На вопросы врача лучше не отвечать. Молчи — и все. К этому меня приучил Тоидзе, когда чинил мне кости. Хирургу, как и парикмахеру, легче работать, рассуждая о том, о сем.

Доктор все время ворчит, пока делает мне укол и обрабатывает рану. Домой он велит отправить меня в карете скорой помощи, но она только что выехала па вызов, а пока эта карета, запряженная дохлой клячей, возвратится, можно доползти домой. Степан снова взваливает меня на плечи, благо уже недалеко.

Черный яр сейчас не соответствует своему названию, он весь в белом пуху. Снег лежит еще не почерневший, схоронив под собой ручеек, бегущий по дну оврага, бурьян и крапиву, густо облепившие крутые бока яра. С первых же зимних дней из Черного яра на улицу рвутся злые вьюги. Пусть кругом тишина, нет и ветерка — здесь всегда воет и бесится непогода.

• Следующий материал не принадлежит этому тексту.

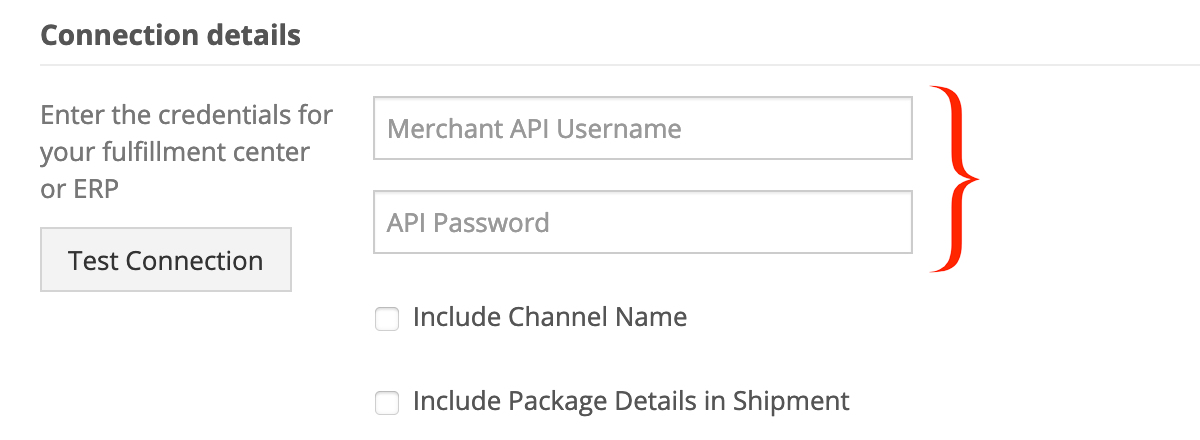Enable the Include Channel Name checkbox
1200x440 pixels.
coord(386,319)
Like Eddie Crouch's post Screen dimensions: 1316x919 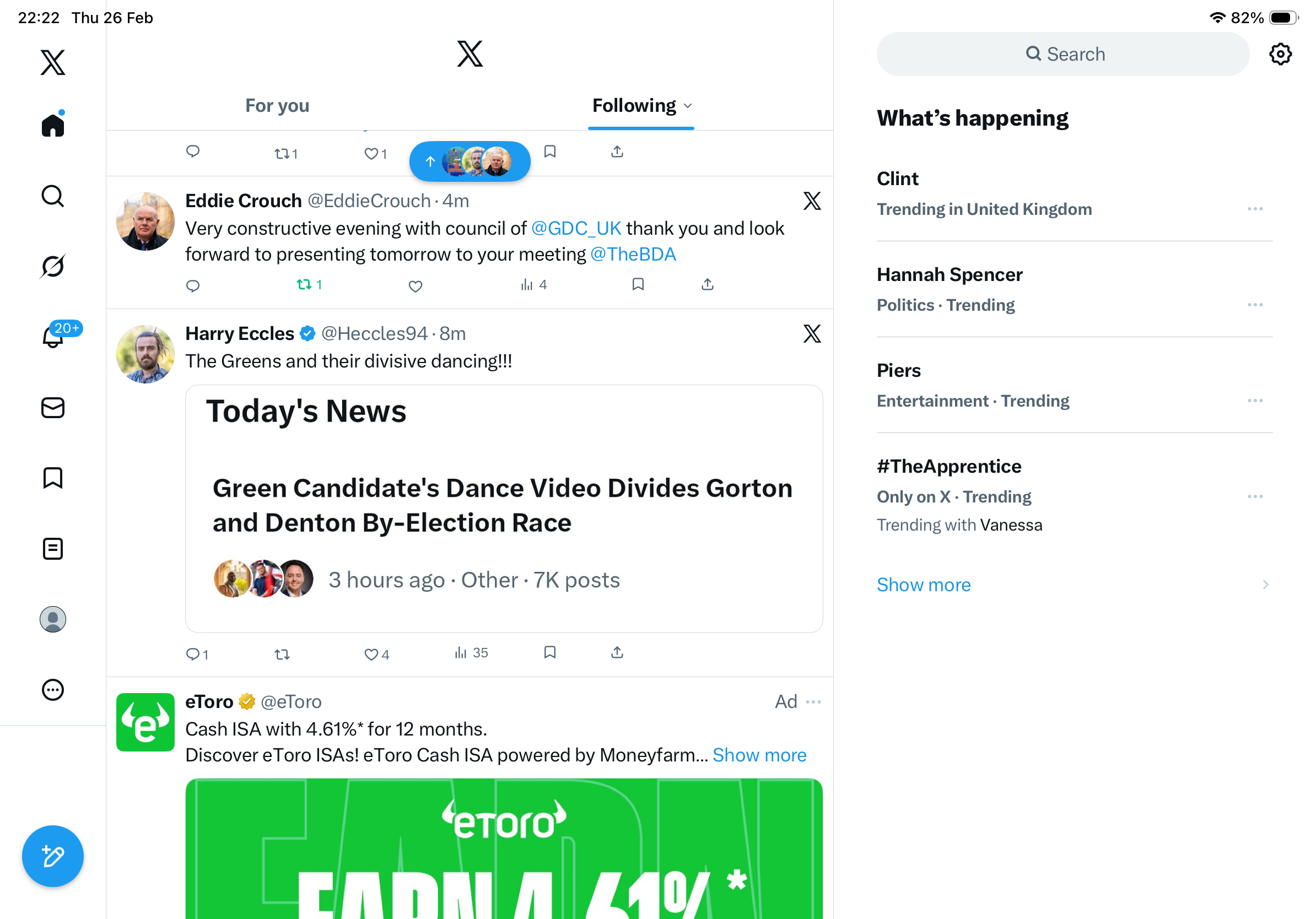tap(416, 286)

Верхом па Степке я себя чувствую прескверно, на душе тоже невесело — ведь сейчас мне предстоит разговор с мамой. Уж она-то не поскупится на упреки, слезы и причитания:

— Боже, кто мог подумать, что в сорочке родится такой Нестор Махно!

ОВАЦИЙ НЕ БУДЕТ

Две недели валяюсь в постели. В общем, не утомительно. Лежишь, ничего не делаешь, никого не возмущает твое безделье. Ешь досыта, спишь вдоволь, мать никаким воспитанием не занимается и почти не пилит. Однажды завела разговор о Степане — вот, мол, с кого следует брать пример, он работает на заводе, уже и в комсомол вступил, и в «Синей блузе» не на последних ролях, даже в село его посылают. Но, взглянув на мое лицо, мама умолкла, наверное поняла: еще одно слово — я встану и уйду. Зина навещает почти ежедневно, а поднимусь с постели — она и носа не покажет. Хоть всю жизнь болей! До чего непонятны эти девчонки! Зина, между прочим, привязалась к моей, младшей сестренке, нянчится с ней, возится, как с родной.